**Directions for this task**
Transcribe, without alteration, the line that includes "Instruction: Click the CHF" and each line after it until the records end, omitting all that precede it.

**Provided records**
* * *

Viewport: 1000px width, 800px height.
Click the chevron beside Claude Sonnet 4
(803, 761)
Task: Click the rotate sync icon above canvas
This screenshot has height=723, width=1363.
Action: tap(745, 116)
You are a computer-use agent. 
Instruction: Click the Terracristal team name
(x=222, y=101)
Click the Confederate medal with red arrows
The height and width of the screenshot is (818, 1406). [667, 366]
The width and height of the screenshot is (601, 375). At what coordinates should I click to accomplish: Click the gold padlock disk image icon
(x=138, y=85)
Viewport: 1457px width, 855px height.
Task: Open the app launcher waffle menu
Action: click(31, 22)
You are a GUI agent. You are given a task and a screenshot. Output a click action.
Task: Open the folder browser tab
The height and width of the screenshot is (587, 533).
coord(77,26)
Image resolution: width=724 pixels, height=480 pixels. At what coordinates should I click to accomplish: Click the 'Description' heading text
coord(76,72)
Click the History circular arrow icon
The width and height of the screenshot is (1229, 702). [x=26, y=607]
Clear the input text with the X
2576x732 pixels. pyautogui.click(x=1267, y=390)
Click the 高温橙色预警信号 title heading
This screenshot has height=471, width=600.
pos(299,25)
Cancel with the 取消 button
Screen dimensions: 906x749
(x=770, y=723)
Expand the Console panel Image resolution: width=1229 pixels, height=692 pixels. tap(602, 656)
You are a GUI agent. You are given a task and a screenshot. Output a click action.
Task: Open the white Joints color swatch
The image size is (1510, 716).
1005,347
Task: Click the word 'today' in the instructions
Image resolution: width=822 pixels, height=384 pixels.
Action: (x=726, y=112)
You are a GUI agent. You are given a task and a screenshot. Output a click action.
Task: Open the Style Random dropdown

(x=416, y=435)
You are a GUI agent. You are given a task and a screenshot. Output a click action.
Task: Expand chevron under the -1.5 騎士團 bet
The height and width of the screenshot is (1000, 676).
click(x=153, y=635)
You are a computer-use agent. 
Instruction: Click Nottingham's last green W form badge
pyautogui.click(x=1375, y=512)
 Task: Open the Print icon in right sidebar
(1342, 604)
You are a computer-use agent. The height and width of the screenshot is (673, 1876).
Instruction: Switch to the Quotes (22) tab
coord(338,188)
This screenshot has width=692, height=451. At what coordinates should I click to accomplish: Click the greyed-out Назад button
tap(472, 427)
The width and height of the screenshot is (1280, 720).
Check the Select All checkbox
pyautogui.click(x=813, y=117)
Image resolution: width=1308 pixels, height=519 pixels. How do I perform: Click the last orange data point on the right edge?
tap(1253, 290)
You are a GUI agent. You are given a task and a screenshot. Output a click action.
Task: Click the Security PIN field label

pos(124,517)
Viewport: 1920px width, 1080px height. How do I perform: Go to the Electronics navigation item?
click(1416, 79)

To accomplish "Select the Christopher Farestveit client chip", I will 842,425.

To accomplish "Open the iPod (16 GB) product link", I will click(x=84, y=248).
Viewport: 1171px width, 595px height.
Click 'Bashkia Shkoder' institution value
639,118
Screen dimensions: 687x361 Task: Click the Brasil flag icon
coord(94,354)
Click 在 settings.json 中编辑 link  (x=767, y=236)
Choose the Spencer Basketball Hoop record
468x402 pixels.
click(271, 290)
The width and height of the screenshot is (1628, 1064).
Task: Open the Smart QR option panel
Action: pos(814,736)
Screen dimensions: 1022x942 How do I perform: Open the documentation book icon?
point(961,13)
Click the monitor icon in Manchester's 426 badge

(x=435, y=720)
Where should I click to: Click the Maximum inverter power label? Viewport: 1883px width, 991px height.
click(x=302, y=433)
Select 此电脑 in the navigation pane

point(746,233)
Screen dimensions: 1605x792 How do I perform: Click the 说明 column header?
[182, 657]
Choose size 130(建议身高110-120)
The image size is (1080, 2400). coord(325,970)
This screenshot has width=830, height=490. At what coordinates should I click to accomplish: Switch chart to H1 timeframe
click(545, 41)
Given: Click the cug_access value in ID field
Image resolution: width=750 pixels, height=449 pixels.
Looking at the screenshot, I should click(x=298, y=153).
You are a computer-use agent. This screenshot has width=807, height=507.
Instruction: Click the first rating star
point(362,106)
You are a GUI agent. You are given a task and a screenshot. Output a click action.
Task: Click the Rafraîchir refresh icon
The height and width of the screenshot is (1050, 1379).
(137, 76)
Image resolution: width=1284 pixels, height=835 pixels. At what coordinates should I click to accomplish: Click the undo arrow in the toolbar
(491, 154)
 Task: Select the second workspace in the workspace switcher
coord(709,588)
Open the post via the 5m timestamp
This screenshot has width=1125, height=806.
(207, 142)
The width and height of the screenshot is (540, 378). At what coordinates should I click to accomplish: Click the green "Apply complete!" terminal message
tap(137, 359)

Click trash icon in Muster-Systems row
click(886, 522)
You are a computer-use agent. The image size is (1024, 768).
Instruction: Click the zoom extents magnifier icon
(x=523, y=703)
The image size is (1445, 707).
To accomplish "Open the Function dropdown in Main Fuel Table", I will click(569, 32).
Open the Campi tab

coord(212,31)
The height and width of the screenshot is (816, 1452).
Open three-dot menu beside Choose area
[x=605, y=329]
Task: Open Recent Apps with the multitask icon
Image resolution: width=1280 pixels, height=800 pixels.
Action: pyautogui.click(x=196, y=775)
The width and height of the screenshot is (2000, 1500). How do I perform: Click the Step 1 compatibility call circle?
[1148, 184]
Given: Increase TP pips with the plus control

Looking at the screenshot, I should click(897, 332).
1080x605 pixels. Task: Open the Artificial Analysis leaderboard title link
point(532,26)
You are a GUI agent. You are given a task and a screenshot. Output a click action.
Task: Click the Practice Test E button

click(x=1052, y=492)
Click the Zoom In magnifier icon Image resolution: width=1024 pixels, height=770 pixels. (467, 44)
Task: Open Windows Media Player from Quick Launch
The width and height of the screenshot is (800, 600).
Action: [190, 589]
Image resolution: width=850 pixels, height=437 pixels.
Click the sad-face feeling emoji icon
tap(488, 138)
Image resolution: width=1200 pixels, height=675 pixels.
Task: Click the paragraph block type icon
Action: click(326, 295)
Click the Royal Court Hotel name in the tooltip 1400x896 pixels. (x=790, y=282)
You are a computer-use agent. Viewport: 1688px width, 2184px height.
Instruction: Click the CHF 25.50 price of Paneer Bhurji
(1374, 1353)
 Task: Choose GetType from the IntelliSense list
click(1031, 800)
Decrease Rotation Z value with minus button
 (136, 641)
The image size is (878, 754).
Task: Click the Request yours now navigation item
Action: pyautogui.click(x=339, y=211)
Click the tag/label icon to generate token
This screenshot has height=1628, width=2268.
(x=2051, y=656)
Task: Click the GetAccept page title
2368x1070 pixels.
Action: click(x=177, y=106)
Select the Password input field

* * *

**Task output**
Instruction: Click the CHF 25.50 price of Paneer Bhurji
(1374, 1353)
 Task: Choose GetType from the IntelliSense list
click(1031, 800)
Decrease Rotation Z value with minus button
 (136, 641)
The image size is (878, 754).
Task: Click the Request yours now navigation item
Action: pyautogui.click(x=339, y=211)
Click the tag/label icon to generate token
This screenshot has height=1628, width=2268.
(x=2051, y=656)
Task: Click the GetAccept page title
2368x1070 pixels.
Action: click(x=177, y=106)
Select the Password input field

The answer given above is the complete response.